Répliqua-t-il à la place, sur un ton songeur, tel un joueur d'échecs qui bougeait une pièce avec lenteur en prévision de son prochain coup. "Même au prix de ton dernier havre de tranquillité ? Tu ne dois pas ignorer que si mon roi apprenait pour cette entrevue, je devrais forcément lui expliquer comment j'ai pu savoir où te trouver. Ce qui pourrait compromettre la neutralité de ce lieu à l'avenir." Toujours dans une attitude songeuse, il tournait entre ses doigts sa canne comme s'il soupesait l'éventualité de devoir s'en servir finalement. Cet argument pouvait lui être retourné, mais, la différence, est qu'Amalrich se préparait déjà à ce que chaque sortie tourne en embuscade. Il était un soldat qui vivait dans l'attente perpétuelle d'un nouveau combat. "Est-ce que ce sentiment vaudrait la peine de craindre une embûche à chaque opéra où tu voudras te rendre ? Ou..." Il laissa ce mot en suspens tandis qu'il se penchait à son tour vers son interlocutrice. "De risquer que ta propre loyauté soit mise en doute en retour ? J'ai cru comprendre que tu n'étais plus vraiment dans les bonnes grâces de ta Sire." Glissa-t-il, presque à regret de devoir recourir à cette carte. Il était normal de prêter attention aux rumeurs concernant le camp adverse lors d'une guerre, ce n'était pas pour autant qu'Amalrich aimait user de ce genre d'argument. Cela manquait de panache. Les joutes verbales n'avaient pas la même saveur que celle opposant des lames, ce qui ne l’empêchera pas de rendre 'parole pour parole' à défaut de rendre 'coup pour coup'. "Ne parle pas de paranoïa et d'ego abîmé à la légère comme si toute cette histoire ne pouvait avoir aucune répercussion sur toi." Avertit-il, soulignant que le cas d'Anakin était véritablement une lame à double tranchant pour toutes les personnes impliquées dans cette histoire.

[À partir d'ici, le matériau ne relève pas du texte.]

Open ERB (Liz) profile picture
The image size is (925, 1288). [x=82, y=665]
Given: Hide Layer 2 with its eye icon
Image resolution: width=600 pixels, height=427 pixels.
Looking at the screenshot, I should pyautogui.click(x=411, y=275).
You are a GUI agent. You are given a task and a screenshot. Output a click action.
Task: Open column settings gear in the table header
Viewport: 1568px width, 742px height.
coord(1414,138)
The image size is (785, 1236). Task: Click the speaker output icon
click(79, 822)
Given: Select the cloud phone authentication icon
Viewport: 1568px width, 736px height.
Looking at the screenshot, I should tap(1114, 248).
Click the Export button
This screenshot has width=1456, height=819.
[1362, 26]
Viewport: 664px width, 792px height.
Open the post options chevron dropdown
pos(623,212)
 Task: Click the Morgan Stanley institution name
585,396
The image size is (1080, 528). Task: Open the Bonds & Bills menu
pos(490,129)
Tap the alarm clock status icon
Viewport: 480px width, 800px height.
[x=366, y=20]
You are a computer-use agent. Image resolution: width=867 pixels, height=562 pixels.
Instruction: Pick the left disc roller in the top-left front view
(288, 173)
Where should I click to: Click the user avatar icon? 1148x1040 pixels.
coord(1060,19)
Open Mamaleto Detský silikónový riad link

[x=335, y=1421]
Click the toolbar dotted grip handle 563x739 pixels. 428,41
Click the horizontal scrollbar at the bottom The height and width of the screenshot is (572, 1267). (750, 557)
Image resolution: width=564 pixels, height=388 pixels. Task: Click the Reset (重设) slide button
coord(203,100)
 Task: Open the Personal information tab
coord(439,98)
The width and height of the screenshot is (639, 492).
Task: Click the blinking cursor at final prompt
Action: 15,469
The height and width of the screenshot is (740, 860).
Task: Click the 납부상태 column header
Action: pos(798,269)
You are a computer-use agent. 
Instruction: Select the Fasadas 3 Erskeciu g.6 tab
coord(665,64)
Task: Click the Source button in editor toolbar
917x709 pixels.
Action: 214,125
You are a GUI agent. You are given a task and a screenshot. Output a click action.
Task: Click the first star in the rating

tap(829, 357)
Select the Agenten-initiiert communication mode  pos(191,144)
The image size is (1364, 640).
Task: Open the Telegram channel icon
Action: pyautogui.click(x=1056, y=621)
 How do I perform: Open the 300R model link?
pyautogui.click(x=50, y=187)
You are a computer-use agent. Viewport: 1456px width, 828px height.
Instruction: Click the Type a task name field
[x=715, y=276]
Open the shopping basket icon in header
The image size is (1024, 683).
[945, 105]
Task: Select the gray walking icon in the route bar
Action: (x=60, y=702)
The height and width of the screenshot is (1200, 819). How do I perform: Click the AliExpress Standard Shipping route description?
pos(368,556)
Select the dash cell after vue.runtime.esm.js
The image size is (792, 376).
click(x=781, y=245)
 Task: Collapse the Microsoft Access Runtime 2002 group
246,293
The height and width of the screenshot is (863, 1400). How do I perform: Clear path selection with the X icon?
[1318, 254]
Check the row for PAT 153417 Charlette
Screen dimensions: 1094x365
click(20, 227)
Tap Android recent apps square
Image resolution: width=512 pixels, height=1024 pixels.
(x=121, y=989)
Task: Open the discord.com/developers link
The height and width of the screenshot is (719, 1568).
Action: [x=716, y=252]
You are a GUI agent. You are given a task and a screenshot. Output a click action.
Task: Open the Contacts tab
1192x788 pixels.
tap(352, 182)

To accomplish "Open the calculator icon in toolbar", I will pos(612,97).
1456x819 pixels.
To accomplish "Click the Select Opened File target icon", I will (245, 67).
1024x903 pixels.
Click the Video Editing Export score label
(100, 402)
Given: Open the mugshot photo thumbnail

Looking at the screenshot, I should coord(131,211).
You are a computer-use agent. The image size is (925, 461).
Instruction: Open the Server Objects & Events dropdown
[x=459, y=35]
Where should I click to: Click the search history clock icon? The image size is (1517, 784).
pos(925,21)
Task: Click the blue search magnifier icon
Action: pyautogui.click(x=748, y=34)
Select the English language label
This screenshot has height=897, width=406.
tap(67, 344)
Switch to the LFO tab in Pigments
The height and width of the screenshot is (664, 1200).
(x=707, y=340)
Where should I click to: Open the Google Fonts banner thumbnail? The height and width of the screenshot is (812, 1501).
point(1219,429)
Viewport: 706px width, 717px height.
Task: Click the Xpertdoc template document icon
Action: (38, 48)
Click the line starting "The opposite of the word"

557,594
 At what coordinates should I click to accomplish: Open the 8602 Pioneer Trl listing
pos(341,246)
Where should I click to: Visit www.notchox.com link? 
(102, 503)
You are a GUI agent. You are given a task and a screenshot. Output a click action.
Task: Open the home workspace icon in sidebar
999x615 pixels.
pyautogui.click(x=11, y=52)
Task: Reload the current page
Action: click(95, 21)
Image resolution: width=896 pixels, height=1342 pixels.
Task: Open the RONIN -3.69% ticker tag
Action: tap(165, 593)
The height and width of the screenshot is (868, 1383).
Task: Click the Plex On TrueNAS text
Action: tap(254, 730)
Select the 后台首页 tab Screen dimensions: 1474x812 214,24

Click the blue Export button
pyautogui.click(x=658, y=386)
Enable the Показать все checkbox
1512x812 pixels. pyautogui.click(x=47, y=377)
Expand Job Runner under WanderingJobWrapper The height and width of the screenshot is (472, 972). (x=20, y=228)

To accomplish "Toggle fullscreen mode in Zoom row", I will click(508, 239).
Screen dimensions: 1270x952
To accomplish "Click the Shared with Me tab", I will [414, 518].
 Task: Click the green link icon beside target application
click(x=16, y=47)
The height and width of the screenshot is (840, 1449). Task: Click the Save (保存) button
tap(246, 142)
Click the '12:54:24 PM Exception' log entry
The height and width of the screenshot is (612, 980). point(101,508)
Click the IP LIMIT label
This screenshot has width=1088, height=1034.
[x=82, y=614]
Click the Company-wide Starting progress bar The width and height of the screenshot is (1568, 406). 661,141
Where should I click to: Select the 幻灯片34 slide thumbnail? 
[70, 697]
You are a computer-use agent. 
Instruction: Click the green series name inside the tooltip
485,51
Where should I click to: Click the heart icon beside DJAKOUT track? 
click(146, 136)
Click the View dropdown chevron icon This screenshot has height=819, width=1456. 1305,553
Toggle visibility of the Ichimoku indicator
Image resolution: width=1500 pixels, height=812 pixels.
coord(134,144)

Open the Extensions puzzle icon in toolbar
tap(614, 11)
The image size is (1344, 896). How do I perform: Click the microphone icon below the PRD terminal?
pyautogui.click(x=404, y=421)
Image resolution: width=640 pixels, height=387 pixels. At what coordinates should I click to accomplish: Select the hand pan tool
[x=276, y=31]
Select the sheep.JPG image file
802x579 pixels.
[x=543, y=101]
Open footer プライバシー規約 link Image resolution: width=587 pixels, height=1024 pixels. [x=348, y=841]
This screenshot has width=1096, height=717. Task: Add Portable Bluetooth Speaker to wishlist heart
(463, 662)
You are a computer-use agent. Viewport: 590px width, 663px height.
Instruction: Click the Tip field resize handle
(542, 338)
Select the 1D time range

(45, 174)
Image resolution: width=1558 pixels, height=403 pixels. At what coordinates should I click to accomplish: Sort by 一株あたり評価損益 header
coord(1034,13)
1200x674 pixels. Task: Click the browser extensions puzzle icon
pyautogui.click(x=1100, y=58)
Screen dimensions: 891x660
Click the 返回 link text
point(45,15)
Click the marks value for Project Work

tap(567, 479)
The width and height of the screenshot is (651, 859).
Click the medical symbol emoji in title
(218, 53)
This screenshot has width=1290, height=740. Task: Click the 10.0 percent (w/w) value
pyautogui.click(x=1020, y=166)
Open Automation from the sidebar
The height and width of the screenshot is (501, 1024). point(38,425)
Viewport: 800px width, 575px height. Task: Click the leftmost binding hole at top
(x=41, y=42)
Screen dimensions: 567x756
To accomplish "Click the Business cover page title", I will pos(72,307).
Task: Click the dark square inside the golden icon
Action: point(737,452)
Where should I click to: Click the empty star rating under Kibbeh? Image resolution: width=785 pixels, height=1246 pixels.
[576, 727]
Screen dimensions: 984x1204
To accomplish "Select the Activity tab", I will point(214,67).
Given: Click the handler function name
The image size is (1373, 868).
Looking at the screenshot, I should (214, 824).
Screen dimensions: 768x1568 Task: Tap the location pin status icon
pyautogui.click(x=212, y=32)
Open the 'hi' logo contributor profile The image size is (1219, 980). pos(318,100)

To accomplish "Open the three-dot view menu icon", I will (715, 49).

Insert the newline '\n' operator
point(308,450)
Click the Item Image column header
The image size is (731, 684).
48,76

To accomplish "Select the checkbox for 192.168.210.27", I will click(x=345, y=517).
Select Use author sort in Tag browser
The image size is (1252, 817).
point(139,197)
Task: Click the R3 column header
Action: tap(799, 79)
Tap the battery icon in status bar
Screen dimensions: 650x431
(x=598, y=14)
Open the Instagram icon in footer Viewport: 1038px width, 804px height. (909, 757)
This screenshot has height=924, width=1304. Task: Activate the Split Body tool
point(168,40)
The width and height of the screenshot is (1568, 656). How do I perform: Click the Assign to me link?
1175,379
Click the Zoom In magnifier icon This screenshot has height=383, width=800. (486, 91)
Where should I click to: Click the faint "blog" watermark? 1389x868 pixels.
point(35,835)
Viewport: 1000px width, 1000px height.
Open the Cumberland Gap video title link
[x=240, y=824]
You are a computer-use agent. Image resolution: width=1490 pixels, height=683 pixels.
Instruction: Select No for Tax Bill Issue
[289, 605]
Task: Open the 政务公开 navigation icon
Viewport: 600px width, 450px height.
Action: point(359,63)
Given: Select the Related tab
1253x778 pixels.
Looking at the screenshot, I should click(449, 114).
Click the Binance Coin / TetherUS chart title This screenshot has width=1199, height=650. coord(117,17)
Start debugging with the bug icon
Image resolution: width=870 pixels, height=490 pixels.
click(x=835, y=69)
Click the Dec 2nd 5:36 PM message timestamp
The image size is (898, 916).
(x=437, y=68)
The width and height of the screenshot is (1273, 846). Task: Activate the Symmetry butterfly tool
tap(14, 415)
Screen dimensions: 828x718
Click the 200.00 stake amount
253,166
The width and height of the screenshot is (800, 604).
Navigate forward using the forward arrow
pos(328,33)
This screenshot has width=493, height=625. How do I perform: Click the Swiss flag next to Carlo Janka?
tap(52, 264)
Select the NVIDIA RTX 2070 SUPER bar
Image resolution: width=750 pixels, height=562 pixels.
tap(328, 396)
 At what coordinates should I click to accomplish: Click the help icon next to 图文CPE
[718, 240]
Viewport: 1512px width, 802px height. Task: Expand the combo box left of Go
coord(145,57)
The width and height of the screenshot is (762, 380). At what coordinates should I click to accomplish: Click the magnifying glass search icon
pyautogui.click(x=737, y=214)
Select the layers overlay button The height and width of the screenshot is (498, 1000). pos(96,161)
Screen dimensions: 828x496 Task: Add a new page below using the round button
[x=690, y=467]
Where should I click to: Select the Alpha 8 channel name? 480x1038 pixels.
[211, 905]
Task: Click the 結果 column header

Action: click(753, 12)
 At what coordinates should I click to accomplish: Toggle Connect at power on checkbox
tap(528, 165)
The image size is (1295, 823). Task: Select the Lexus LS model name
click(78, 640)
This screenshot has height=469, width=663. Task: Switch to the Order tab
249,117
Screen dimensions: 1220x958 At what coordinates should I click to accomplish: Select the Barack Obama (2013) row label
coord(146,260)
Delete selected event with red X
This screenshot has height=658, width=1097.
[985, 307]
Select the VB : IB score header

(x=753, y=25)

Cette fois, il laissa échapper un soupir agacé tout en se redressant sur son siège. "Revenons au but de ma visite." Déclara-t-il, comme un rappel à l'ordre. À nouveau, il avait l'attitude ennuyé de celui qui voulait vite régler cette affaire. "Si c'est à moi de déterminer le prix, pourquoi pas... épargner ton italien si nos chemins venaient à se croiser ?" Proposa-t-il après un instant de réflexion. "N'imagine pas que cela n'aura jamais lieu. Cette rencontre est inévitable et tu sais très bien quelle serait l'issue d'un tel combat." Ajouta-t-il avec détachement. Ce n'était pas de la vantardise. La différence de niveau de par le nombre d'années d'expérience était évidente. Cela en était presque à se demander si cet échange-là était vraiment équivalent. La vie d'un Alpha en dédommagement de celle d'un infant... Bien qu'il comparait sans cesse les loup-garous à des chiens, était-ce véritablement un prix de la même valeur que la dette à rembourser ?

Alors qu'il allait souligner ce détail, les signes annonçant le début du spectacle se faisaient un peu plus sentir. Amalrich détourna son regard de son interlocutrice pour se concentrer sur la scène. "Je te laisse y réfléchir. Peut-être que Tosca t'inspirera." Souffla-t-il.